Like others, Jonck describes a vivid experience of God talking to him directly. “I watched as He pulled my spine out of my brain, and it looked like a bunch of loose wires,” Jonck shares. “He said, ‘We are going to rewire your mind. It’s not going to be easy, but I am going to do it with you.’ ”
Fellow South African “ex-gay” Jandré van der Walt, a student at the Bethel School of Supernatural Ministry, makes a similar declaration of his “freedom” from homosexuality: “God told me, ‘Jandré, you are not gay. That’s not who I made you to be.’ ”
Previously an advocate for gay marriage before her transformation into a prominent “ex-gay” campaigner, Woning identified the first step in “helping someone with their sexual brokenness or gender confusion.”
“The identity that you get from LGBT, the meaning that you get, the belonging you get, the community you get from LGBT identity has to be displaced,” she said.
“You can’t really jump from that cultural world into Christian faith or into a Christian culture,” Woning continued. “How do you get there?
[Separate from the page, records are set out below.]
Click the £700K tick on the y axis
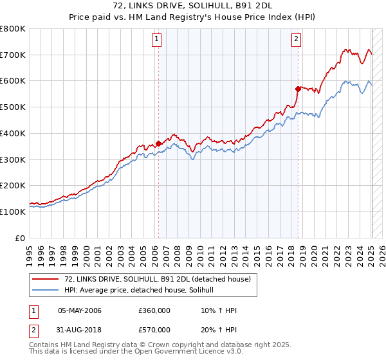(x=14, y=55)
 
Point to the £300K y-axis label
(x=14, y=159)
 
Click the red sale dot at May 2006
(x=158, y=144)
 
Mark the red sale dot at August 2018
(x=298, y=89)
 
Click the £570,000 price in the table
(x=154, y=330)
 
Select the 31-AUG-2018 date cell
(x=80, y=330)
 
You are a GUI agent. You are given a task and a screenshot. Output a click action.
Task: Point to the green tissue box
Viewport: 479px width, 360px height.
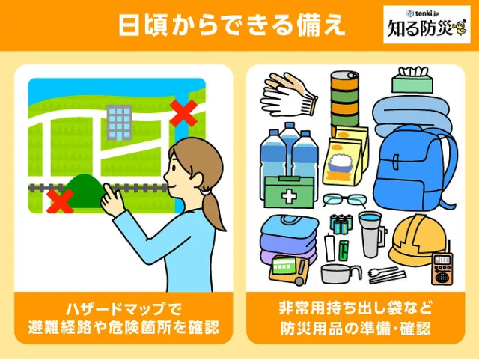point(412,80)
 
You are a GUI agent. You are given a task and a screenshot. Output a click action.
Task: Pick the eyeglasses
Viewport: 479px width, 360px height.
point(344,200)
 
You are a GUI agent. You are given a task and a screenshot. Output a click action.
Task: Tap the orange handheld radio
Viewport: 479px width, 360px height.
point(442,267)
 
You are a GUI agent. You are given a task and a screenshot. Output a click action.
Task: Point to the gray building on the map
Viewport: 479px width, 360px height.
point(119,123)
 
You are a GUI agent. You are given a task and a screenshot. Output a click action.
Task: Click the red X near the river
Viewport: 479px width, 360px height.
point(183,113)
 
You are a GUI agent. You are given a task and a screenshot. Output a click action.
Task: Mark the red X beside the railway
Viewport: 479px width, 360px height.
point(60,201)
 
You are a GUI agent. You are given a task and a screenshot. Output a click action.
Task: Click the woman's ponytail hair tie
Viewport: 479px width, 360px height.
point(206,192)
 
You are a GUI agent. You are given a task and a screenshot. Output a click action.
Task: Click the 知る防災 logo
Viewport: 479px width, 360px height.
point(427,25)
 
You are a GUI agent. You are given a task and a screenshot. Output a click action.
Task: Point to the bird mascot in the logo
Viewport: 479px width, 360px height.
point(460,28)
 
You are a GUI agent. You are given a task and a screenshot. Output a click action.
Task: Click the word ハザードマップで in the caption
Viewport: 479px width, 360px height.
point(123,309)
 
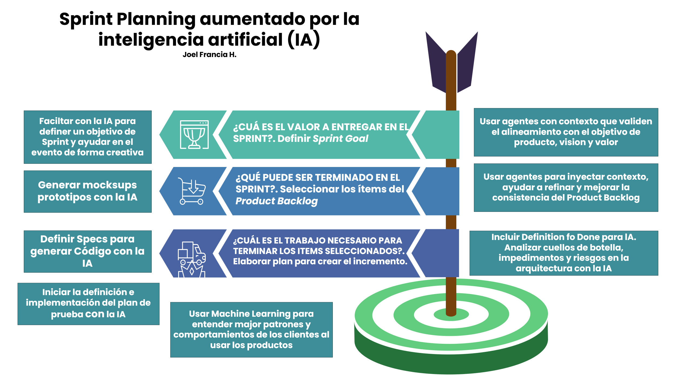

You get there because the love of Jesus supersedes your value for the gay community.”
“My journey out of lesbianism, which involved self-directed, sustained efforts to change my beliefs and associated behaviors,” Woning tells The Progressive, “has been the most beneficial and fulfilling aspect of my life.” Woning also states that the Changed Movement “reject[s] all forms of physical violence, force, manipulation, shame, or humiliation.”
The CIT and the Marriage, Sex, and Culture Group did not respond to multiple interview requests.
This investigation was supported by the Fund for Investigative Journalism.